R u sure that he CARES significantly about what is written on-line ??

If he discovers it, r u prepared for self defense ??





David
0 Replies
 
OmSigDAVID
 
  1  
Reply Thu 10 Nov, 2011 01:44 am
@Finn dAbuzz,
Finn dAbuzz wrote:
I'm with those who suggest there can be no true satisfaction
unless the bully knows that the retribution is coming from you.
I disagree with that; it depends on how he looks at it.


Quote:
... retaliating is what bullies want you to do
Finn dAbuzz wrote:
Not in my experience.
I agree with that,
tho I have no personal experience therewith.





David
0 Replies
 
RexDraconis111
 
  1  
Reply Thu 10 Nov, 2011 08:57 am
@Ceili,
Quote:
Has he threatened you? If so, I'd go to the police.


Considering that it was just threatening a punch to the face, and the fact that he hasn't done anything yet, I don't think the police need to be involved yet.

And besides, I have no idea where he is, and I think the police are already looking for him for some other, unrelated matter. If they don't know where he is, they can't exactly do anything.
0 Replies
 
RexDraconis111
 
  1  
Reply Thu 10 Nov, 2011 08:58 am
@kuvasz,
Quote:
Your bully is on-line? Christ almightly kid, virtual reality is virtual. Its not real.


It may not be real, but it doesn't change the fact that it is affecting me.
sozobe
 
  1  
Reply Thu 10 Nov, 2011 09:07 am
Is he doing anything that affects your relationships with other people?

As in, if the problem's on Facebook, can't you just block him?

It's one thing to ignore in the sense of horrible things are being said to your face and you have to put effort into ignoring it.

It's quite another to just erase it completely. No idea it's there because you can't see it.
RexDraconis111
 
  1  
Reply Thu 10 Nov, 2011 09:18 am
@sozobe,
I've already de-friended him. Don't know if I can block his communications. The fact is, though, the damage has been done.

And as far as his actions affecting my relationships with others goes, I don't think they are.
RexDraconis111
 
  1  
Reply Thu 10 Nov, 2011 09:21 am
@RexDraconis111,
Quote:
Re: kuvasz (Post 4788218)
kuvasz wrote:

Your bully is on-line? Christ almightly kid, virtual reality is virtual. Its not real.



It may not be real, but it doesn't change the fact that it is affecting me.


And actually, Hate to break it to you kuvasz, but cyber-bullying is just as real and effective as real bullying. People have killed themselves over this.
Linkat
 
  1  
Reply Thu 10 Nov, 2011 09:29 am
@Finn dAbuzz,
Quote:
Since you're both adults, it's probably not good advice to punch him, but I would skip the anonymous prank attacks...unless you think they'll satisfy you.
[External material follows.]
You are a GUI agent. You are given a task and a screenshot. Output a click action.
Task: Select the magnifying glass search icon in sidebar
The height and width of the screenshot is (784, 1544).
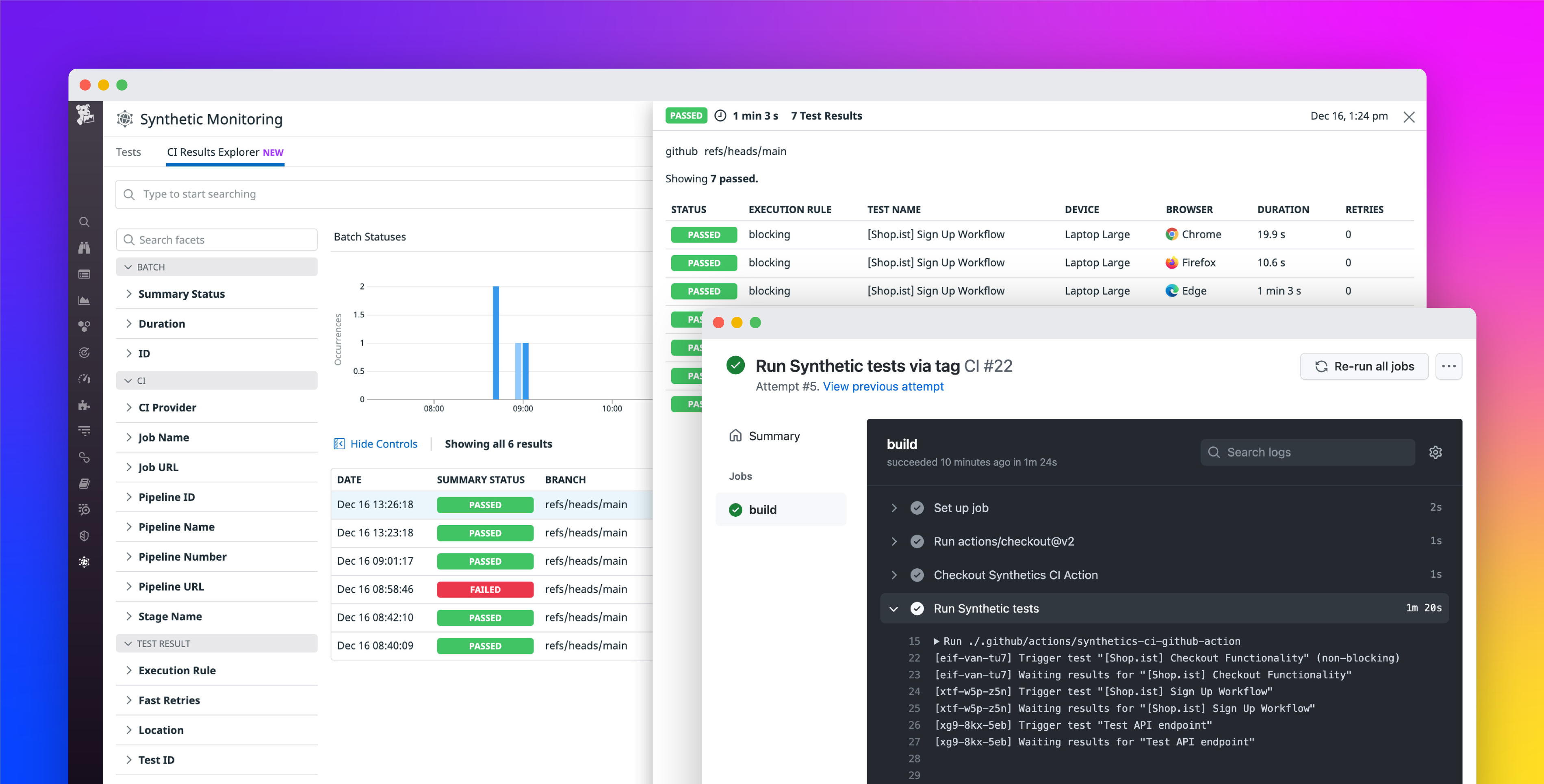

And then do it up right. Put an ad on Craig's List saying you have to move quickly and are giving the contents of your garage and backyard for free beginning at 6:00am on a Sunday morning. It's an old trick but a friend of my son has had it played on him twice and it's nasty.


I like that - mind if I use it as well?
0 Replies
 
engineer
 
  3  
Reply Thu 10 Nov, 2011 09:29 am
@RexDraconis111,
RexDraconis111 wrote:

I've already de-friended him. Don't know if I can block his communications. The fact is, though, the damage has been done.

The biggest revenge you can take is defriending him and deleting his email without opening it. (Note that this takes discipline. You will always be tempted to open it.) The worst thing you can do to a cyber bully to to make him irrelevant.